Persona

Le terme de persona a été repris par CG. Jung pour désigner le masque social que nous portons dans nos rapports sociaux. Selon lui, ce masque est prédéfini socialement. Ces modèles de personnages sont différents selon le milieux, l’idéologie ambiante et la culture. Notre société a, par exemple, développé celui de la « working girl » ou du chef d’entreprise occupé, du père ou de la mère de famille, pour ne citer que les plus conventionnels. Nos arrières grands-parents avaient d’autres modèles.  Mais tous correspondent à un archétype, car même si leur apparence diffère, ils renvoient à des structures psychiques profondes.

Il arrive que nous confondions, par facilité ou habitude, notre moi et notre persona, ce qui a pour effet de ne plus tenir compte de nos émotions. Pour cette raison, Donald W. Winnicott a fait de la persona un concept : celui du « faux self ».

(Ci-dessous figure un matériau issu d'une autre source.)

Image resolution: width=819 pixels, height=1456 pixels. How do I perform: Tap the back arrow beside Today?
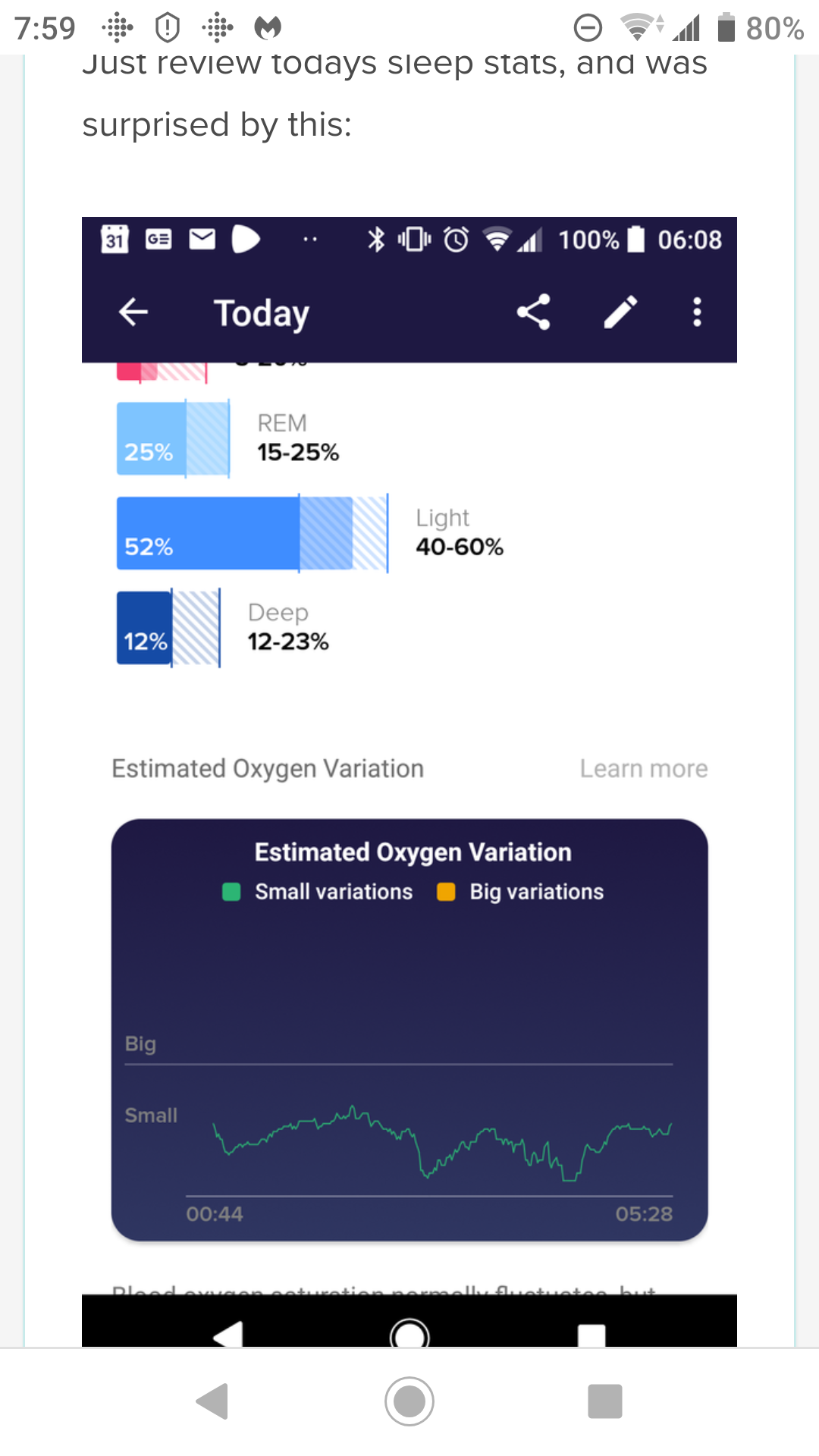pos(133,312)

De nombreuses productions artistiques ont repris ce thème de la perte d’identité au profit du rôle social.

En Psychanalyse Active, nous avons repris de cette définition la notion de rôle social. Il s’agit de la part de notre personnalité qui est constituée de ce que nous souhaitons montrer aux autres.

La persona se met en place dès notre entrée à l’école primaire où elle est à l’état embryonnaire, pour se développer jusqu’à l’âge adulte.

Ce masque comportemental vise à nous faire paraître tel que nous voudrions être. Il est destiné à nous conforter dans notre évolution. A faire correspondre notre identité personnelle à un modèle représentatif de cette période d’adolescence (idoles, icônes de mode, musicien ou acteur célèbre, intellectuel connu, etc.). D’où l’importance des « idoles » et des héros (de films, BD, romans, etc.) auxquels nous nous identifions dans cette période de notre construction psychique où le besoin d’appartenance à un groupe est au premier plan, consciemment ou non. En effet, se joue dans ces groupes, la préparation à la vie d’adulte. En ce sens où nous commençons à nous trouver une place. Sur le plan dynamique, ce phénomène fonctionne comme une projection du Moi sur une image qui nous séduit. Cette projection n’est pas toujours consciente. Lorsqu’elle ne l’est pas, nous sommes plus exposés à une confusion entre le Moi et la persona.

Ainsi, nous serons plus ou moins réceptif à la pression sociale, selon la manière dont  cette phase  de construction psychique s’est déroulée. Mais également, selon notre culture (certaines y accordent plus d’importance que d’autres).

Développer notre persona est une phase indispensable de notre évolution psychique et personnelle, car sans elle, nous ne saurions pas vivre avec les autres, mais elle ne constitue pas une fin en soi. En effet, notre personnalité connaît une évolution ultérieure qui est celle de la matrice personnelle où l’on développe le Soi.